## Data to process
----

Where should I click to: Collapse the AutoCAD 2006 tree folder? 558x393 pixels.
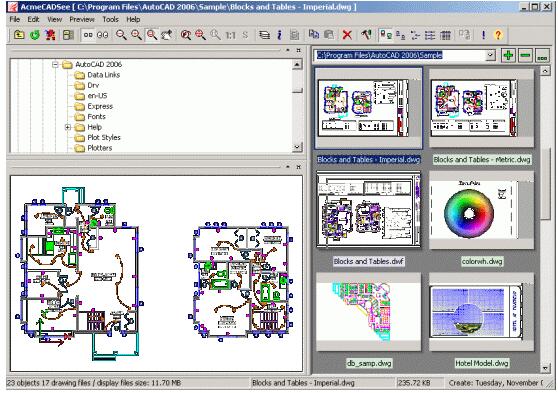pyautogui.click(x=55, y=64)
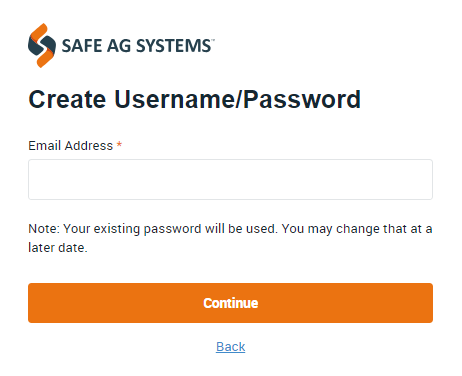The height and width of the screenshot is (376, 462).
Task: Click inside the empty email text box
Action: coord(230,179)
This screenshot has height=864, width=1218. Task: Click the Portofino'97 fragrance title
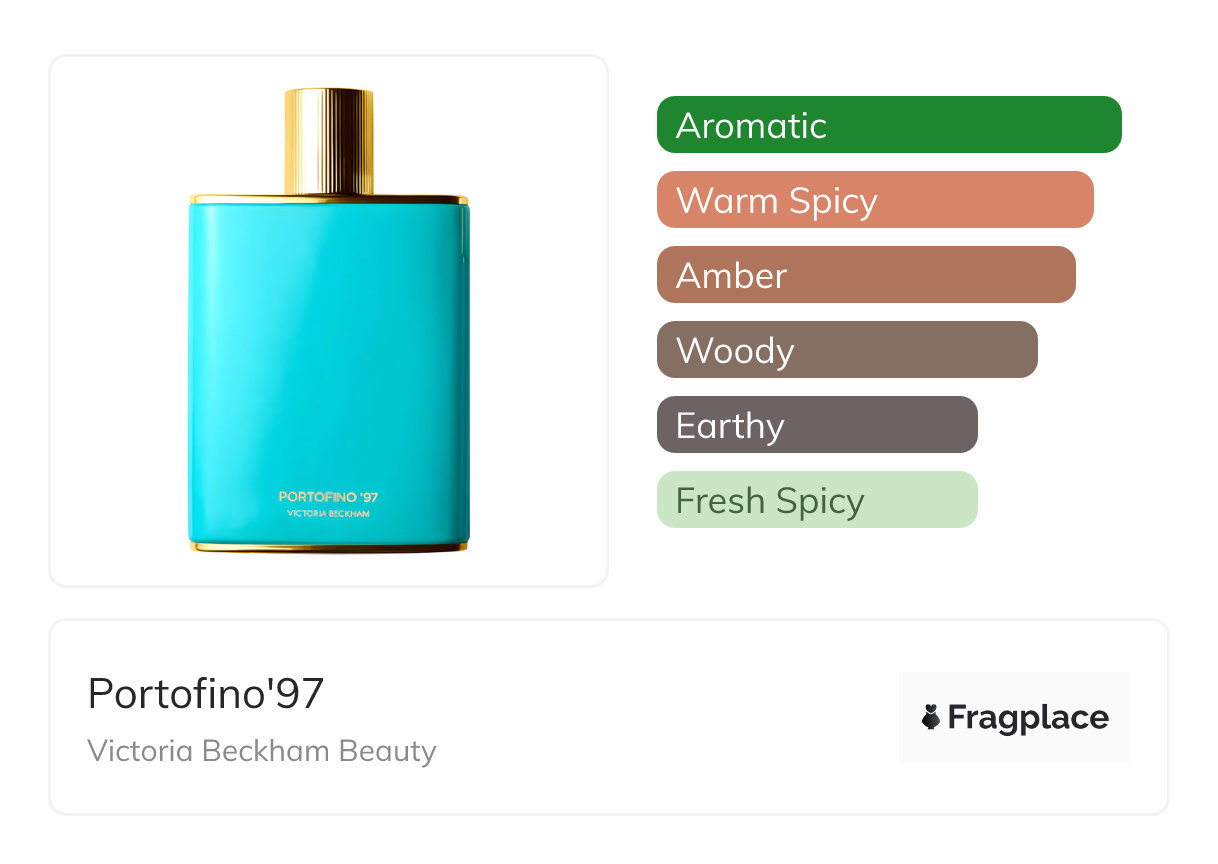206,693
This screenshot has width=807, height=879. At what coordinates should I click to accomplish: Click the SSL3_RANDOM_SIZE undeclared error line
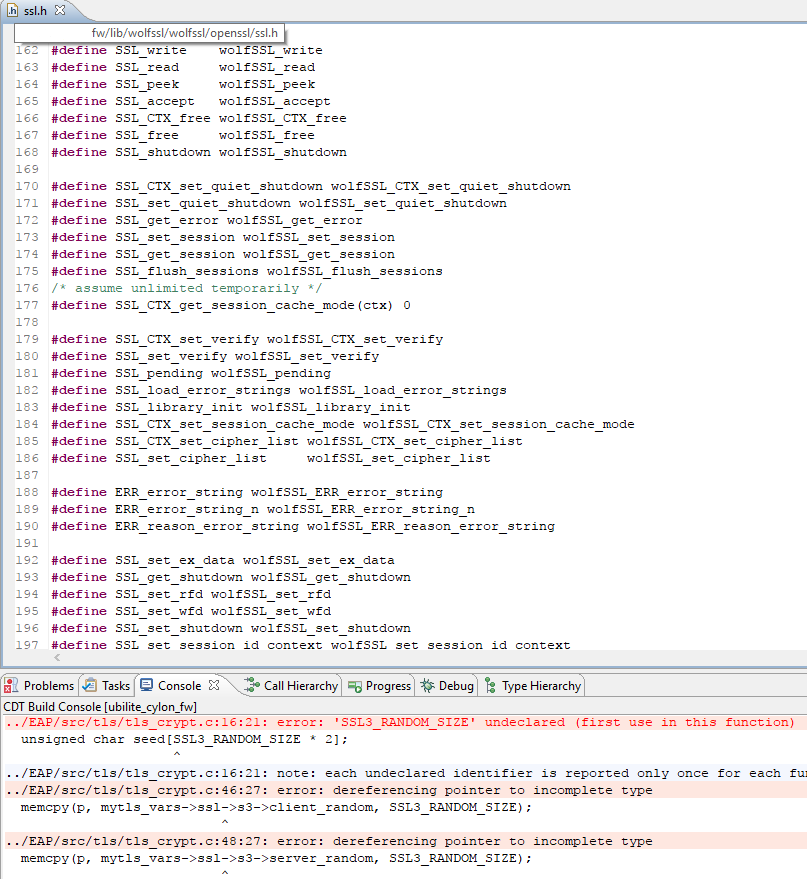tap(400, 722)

----

## Exercise aim
Give back the whole listing exactly as it stands. Drop every picture.

## Answer for this exercise
Where should I click to: Collapse the AutoCAD 2006 tree folder? 558x393 pixels.
pyautogui.click(x=55, y=64)
The height and width of the screenshot is (376, 462).
Task: Click inside the empty email text box
Action: coord(230,179)
This screenshot has height=864, width=1218. Task: Click the Portofino'97 fragrance title
206,693
This screenshot has width=807, height=879. At what coordinates should I click to accomplish: Click the SSL3_RANDOM_SIZE undeclared error line
tap(400, 722)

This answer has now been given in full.